Warum bist du ein Faschist geworden ?


Unverdient: Wenige Zuschauer bei der Vorführung von Russia 88 auf dem Weekend of Fear 2012

Es waren wohl die widrigen Umstände, aufgrund der sich die Zuschauer bei der Vorführung von Russia 88 am vergangenen Samstag (19.05.12)  an zwei Händen abzählen ließen: die Vorführung fand sehr spät nachts beziehungsweise früh morgens um 3:15 Uhr statt, die Konkurrenz war mit dem zeitgleich gezeigten norwegischen Thriller Hora durchaus stark, und nicht zuletzt schreckte wohl das ernste Thema des Films viele der eher auf Unterhaltung hoffenden Besucher des 16. Weekend Of Fear-Festivals ab. Denn Pavel Bardins Erstling aus dem Jahr 2009, der in jenem Jahr bereits auf der Berlinale lief, ist kein schöner Film. Man sollte ihn trotzdem gesehen haben.

Durch die seit The Blair Witch Project bekannte wackelige Handkamera taucht man ein in die düstere Welt der russischen Neonazis. Dankenswerterweiße erhebt die Kameraführung hierbei nicht ständig den selbstreflexiven Zeigefinger, sondern bleibt erfreulich unaufdringlich; nur jene Szenen, in denen es inhaltlich um die Kamera geht, werden auch formal thematisiert. Der Schnitt des Films erweckt den Eindruck von sogenannter found footage, unbearbeitetem Rohmaterial von Filmemachern, was den dokumentarischen Eindruck stärkt.

# AUFGABE A
Beantworten Sie anhand der Besprechung von Russia 88 kurz diese Fragen:
(i) Um welche Uhrzeit begann die Vorführung auf dem Festival?
(ii) Auf welchem Festival lief der Film bereits im Jahr 2009?
(iii) Wofür hält man das Material des Films laut der Besprechung aufgrund seines Schnitts?
# AUFGABE B
Setzen Sie die Besprechung von Russia 88 nach ihrem letzten Satz fort.

# DATENSATZ
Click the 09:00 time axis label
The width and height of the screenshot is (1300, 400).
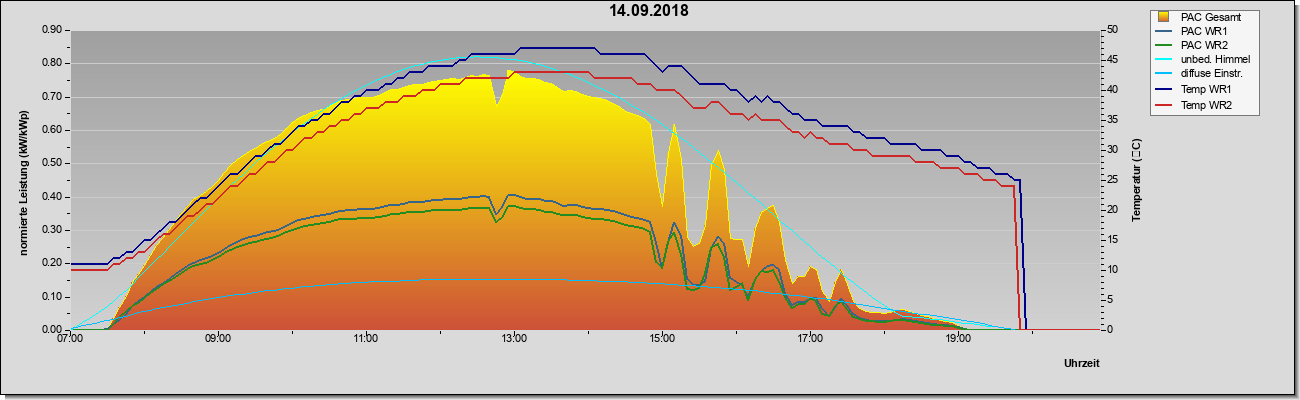218,340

# LÖSUNG A
(i) Um 3:15 Uhr.
(ii) Auf der Berlinale.
(iii) Für sogenannte found footage, also unbearbeitetes Rohmaterial von Filmemachern.

# LÖSUNG B
Der mutmaßliche Dokumentarfilmer Abraham (Mikhail Polyakov) ist dabei selbst ein eher passives Mitglied der titelgebenden Neonazigang Russia 88, deren Alltag gezeigt wird. Dieser besteht angesichts der in tristen Grau- und Brauntönen gehaltenen Filmkulisse Moskau vor allem darin, sich die Zeit zu vertreiben mit Jagden auf Migranten, Besäufnissen, Training als urbane Schlägertruppe und, nicht zuletzt, der Produktion eines Propagandafilms namens Russia 88. Speziell für dieses Machwerk gedrehte Szenen sind immer wieder in den Film eingestreut, und eigentlich könnte ihre stümperhafte Art und der Blick hinter die Kulissen ihrer Produktion komisch sein. Durch den ernsten Grundton des Films bleibt dem Zuschauer aber das Lachen im Halse stecken, selbst wenn ein mehr schlecht als recht wie eine alte Frau gekleideter Neonazi zwei weitere, als Migranten maskierte Gangmitglieder mit einem Baseballschläger verfolgt. Der omnipräsente Rassismus verhindert jegliche Komik.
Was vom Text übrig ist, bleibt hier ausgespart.